The film stars writer/actor/producer Jimmy Tsai as C-Dub, a character he originally invented for a series of mock web commercials for Venom, his fledgling sportswear company. Tsai also produced a documentary screening at the festival, The Killing of a Chinese Cookie.
“Jimmy and I both saw in C-Dub the chance for some healthy self-mockery in our generation’s navigation of the ethnic American experience. The over sensitivity of the politicized to perceived racist slights. The impulse to dismiss ethnic stereotyping, while simultaneously mocking those who fit the stereotypes,” Yu stated. “At the same time we were happy to celebrate our pride in being Asian American and our awareness of our roots – “ in a way that hopefully doesn’t hit everyone over the head. From the start we have wanted this to be purely fun.”
Another provocative film at this year’s festival is director Gina Kim’s Never Forever, which world premiered at Sundance this year.
Never Forever tells the love story between a Korean immigrant and a Caucasian housewife married to a successful Asian American lawyer.
Vera Farmiga, who also starred in The Departed, gives a powerful performance as Sophie, the blonde-haired, blue-eyed wife of a devoutly Christian Korean American husband, who is infertile and becomes suicidal.
In a desperate attempt to get pregnant, Sophie pays Korean illegal immigrant Jihah, played by Jung-woo Ha, to impregnate her by having sex with her, but eventually falls in love with him.
“I envision Never Forever to be a bold portrayal of one woman’s desire,” Kim states. “Films like The Piano, Blue and Belle De Jour inspired me greatly.
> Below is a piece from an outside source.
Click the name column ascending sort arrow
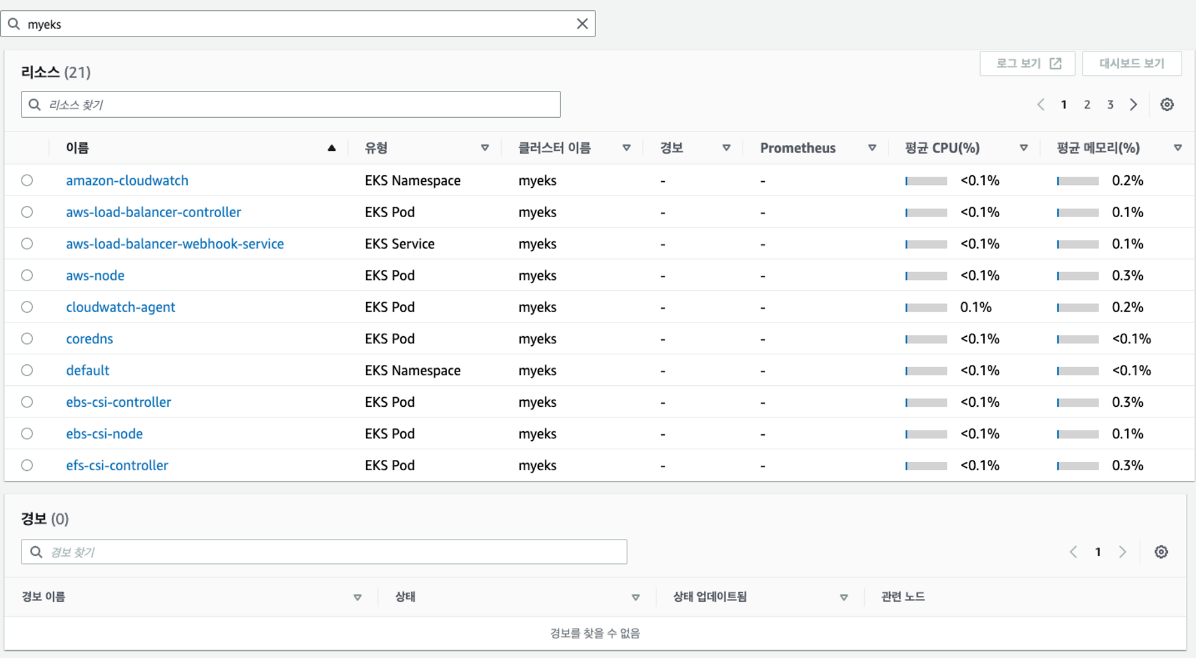This screenshot has height=658, width=1196. tap(331, 148)
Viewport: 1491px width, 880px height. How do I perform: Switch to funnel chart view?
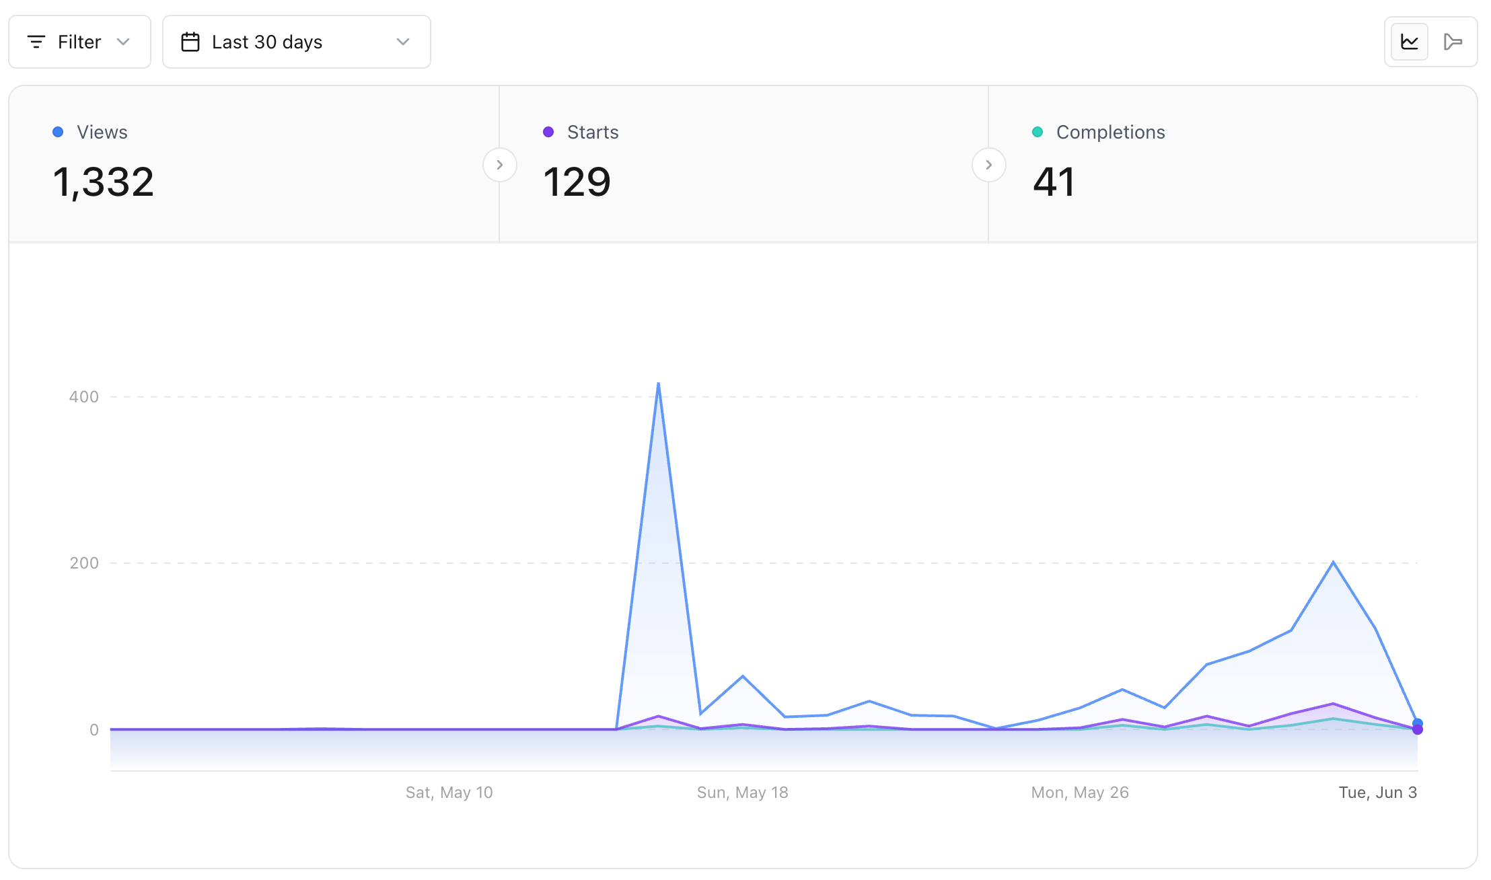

A dynamic yet sensitive camera conveys the subtle psychological and emotional transformation of Sophie in search of her true self.”
Among the world premieres at the festival is veteran documentary filmmaker Christine Choy’s new documentary Long Story Short, a poignant portrait of the Long family, a Chinese husband-and-wife nightclub act of the 40’s and 50’s, and the racism they encountered in the entertainment industry.
Wings of Defeat, a new documentary tracing the history of the kamikaze pilots of WWII, explaining how and why the practice played such a compelling part of the war, will also make its world premiere.
Among the more dynamic documentary presentations is Planet B-Boy, an explosive globetrotting film that highlights the shared love and sacrifice of competitive breakdancers as they battle to become the world’s best.
Award-winning director Benson Lee traveled to Japan, Korea, France and Germany to capture some of the most amazing footage of breakdancers, or “b-boys,” ever caught on film, including the “human jump rope,” and the “breakdancing grandma.”
The festival will also feature several panel discussions and talks with filmmakers, including screenwriter Iris Yamashita, who was nominated for an Academy Award last year for Best Original Screenplay for her work on Letters from Iwo Jima.
Other featured presentations at this year’s festival include a special screening of the John Cho and Kal Penn comedy sequel Harold & Kumar Escape From Guantanamo Bay, a sing-along version of 2006 SFIAAFF hit, Colma: The Musical, and a free family screening of Ni Hao, Kai-Lan, a new Nickelodeon Animated series created by Chinese American animator Karen Chau.